Sharpton Defensive Over Charges He's Too Cozy With Obama

For many Americans, the controversy must seem puzzling: a public flap over Al Sharpton's increasingly-visible role as Defender-in-Chief of Barack Obama. Weren't they always close?

Most likely, the answer is yes, but Obama campaigned as a mainstream figure who supposedly wasn't taking orders from Jesse Jackson, Sharpton and other inflammatory, polarizing individuals. Until African-American callers began to use the Reverend's program to air grievances with the president, little attention was paid to this downplayed relationship.

Beyond that, the Wall Street Journal's sudden recognition of this growing trend seems puzzling, especially since we began to track it in July of last year. Callers to Al's show with criticism of Obama have almost always been met with a dismissive response.

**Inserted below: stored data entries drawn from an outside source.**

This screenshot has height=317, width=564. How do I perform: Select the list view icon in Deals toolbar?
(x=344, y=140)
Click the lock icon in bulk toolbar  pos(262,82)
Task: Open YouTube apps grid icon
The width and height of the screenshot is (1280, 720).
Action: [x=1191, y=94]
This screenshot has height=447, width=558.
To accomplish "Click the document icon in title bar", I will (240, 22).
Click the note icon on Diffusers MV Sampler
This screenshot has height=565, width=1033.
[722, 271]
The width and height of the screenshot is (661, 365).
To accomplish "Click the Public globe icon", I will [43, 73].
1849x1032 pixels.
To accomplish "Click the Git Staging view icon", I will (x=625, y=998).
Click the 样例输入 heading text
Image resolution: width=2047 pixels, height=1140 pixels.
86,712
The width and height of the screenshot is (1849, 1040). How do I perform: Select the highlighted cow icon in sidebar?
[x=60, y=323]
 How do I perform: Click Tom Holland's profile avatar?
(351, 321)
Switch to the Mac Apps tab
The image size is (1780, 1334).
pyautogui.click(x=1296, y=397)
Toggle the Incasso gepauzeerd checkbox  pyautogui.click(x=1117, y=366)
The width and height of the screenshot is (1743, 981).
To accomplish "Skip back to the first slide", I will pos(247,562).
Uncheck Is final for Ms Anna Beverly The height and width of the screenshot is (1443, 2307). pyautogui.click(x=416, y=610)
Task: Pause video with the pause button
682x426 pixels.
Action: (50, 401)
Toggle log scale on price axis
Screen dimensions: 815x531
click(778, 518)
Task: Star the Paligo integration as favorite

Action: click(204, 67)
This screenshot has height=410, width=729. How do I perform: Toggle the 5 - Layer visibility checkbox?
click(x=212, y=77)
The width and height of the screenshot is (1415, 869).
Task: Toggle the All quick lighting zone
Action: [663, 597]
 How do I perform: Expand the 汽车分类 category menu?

So whose side is Sharpton taking, that of Washington's elite establishment, or street-level activists elsewhere who've long formed the backbone of his political support base?

Here's Sharpton's defensive on-air response to the Journal piece:

SHARPTON (12:57): I woke up this morning, the Wall Street Journal has a front page story about me and the President saying I’m his new friend, that I’ve been defending him against some attacks from some blacks and I thought it was interesting.

I have said that we need to solve our problems and not expect the President to advocate to himself for us. We’ve got to do that, which we have done with our meetings with him and the Congressional Black Caucus and all.

And it’s interesting to me that some people don’t understand that to try and make the President do certain things will only benefit the right wing who wants to get the President and us.

Clearly, Sharpton's learning
the hard way that one can't have it both ways: accepting a new role as elitist insider with special White House access means leaving past allies behind.

The bigger question: did Al sell out his friends further back than anyone might believe in exchange for upward mobility in Washington? Finally, will supporters buy his defense, or has the brand been tarnished?